En pleine génération dorée, le football ukrainien peut se targuer de placer de nombreux joueurs dans les cinq plus grands championnats à l’image de Mykhaylo Mudryk à Chelsea, Oleksandr Zinchenko à Arsenal ou le duo Viktor Tsygankov - Artem Dovbyk qui roule sur la Liga avec Girona. Néanmoins, une autre pépite pourrait vite débarquer par la grande porte, il s’agit de Georgiy Sudakov.

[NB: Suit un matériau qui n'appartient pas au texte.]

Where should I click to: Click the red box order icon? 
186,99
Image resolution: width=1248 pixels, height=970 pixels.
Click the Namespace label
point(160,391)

Mykhaylo Mudryk parti à Chelsea l’hiver dernier et Benfica arrachant Anatoliy Trubin cet été, le Shakhtar Donetsk a perdu rapidement deux des joueurs les plus talentueux de son centre de formation. Pourtant les Mineurs brillent cette saison en Ligue des Champions avec déjà 6 points en 4 journées et surtout une victoire brillante contre le FC Barcelone (1-0). Quatrième de son championnat à six points du leader (mais avec deux matches en moins), l’équipe basée dans le Donbass, mais qui doit évoluer à Kiev (sur la scène locale) ou à l’étranger (Hambourg pour la Ligue des Champions) s’appuie de plus en plus sur sa dernière pépite Georgiy Sudakov. Déjà incontournable la saison dernière avec 5 buts et 11 offrandes en 39 matches, il a pris encore plus de poids cette saison, affichant 3 buts et 1 offrande en 14 rencontres. Plus que les statistiques, son génie créatif métamorphose totalement son équipe. Face au FC Barcelone, il ne marque pas, n’est pas passeur décisif lors de la victoire 1-0, mais tout part d’une transversale de génie comme aime le faire le natif de Bryanka.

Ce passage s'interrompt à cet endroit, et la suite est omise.